• **What the task requires**: Take the lines below beginning at the line that has "For every named target in this 1512×2435" and stopping after the line that has "Lost password (32, 1440)", and print them exactly as they are, with no other lines.

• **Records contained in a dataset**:
━━━━━━━━

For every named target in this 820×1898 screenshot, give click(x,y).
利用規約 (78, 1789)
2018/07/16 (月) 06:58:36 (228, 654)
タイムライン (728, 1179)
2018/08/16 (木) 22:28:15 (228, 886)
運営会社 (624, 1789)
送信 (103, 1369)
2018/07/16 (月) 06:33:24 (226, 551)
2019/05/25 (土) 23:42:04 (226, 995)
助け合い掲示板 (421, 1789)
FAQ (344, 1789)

━━━━━━━━

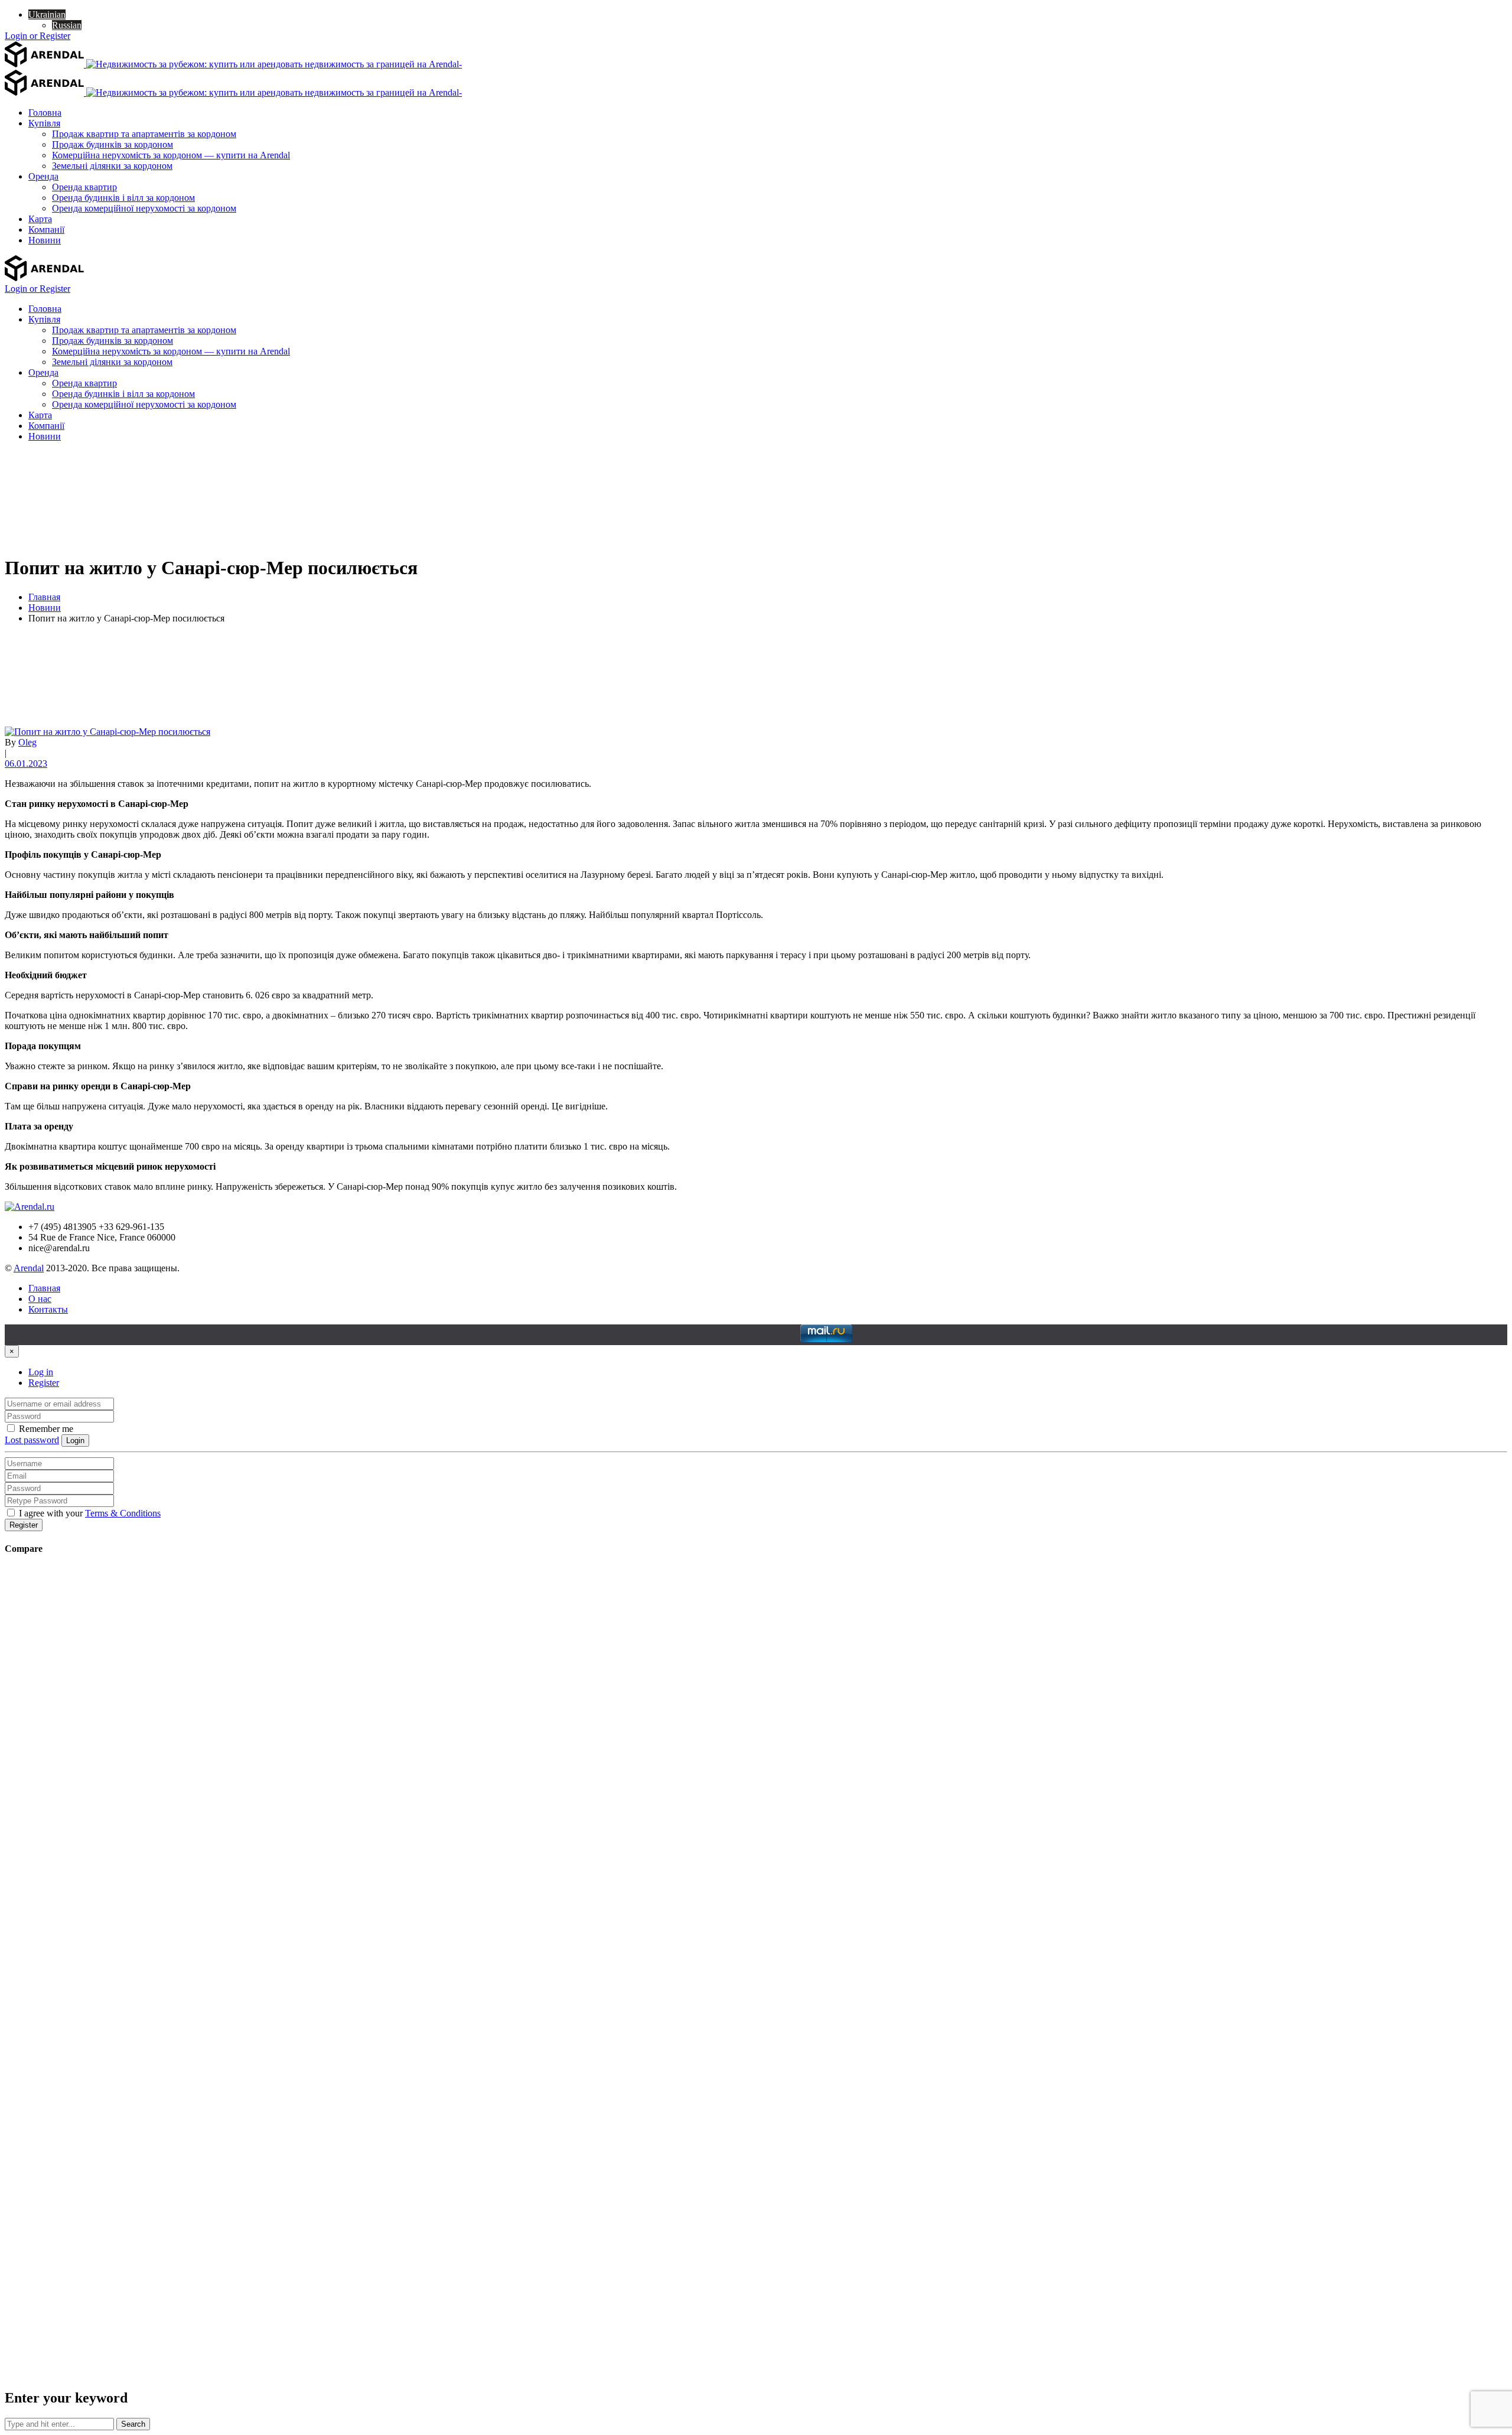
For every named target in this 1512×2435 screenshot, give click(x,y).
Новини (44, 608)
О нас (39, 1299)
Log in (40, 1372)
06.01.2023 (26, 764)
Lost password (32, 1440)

━━━━━━━━

• **Written answer**:
For every named target in this 1512×2435 screenshot, give click(x,y).
Новини (44, 608)
О нас (39, 1299)
Log in (40, 1372)
06.01.2023 (26, 764)
Lost password (32, 1440)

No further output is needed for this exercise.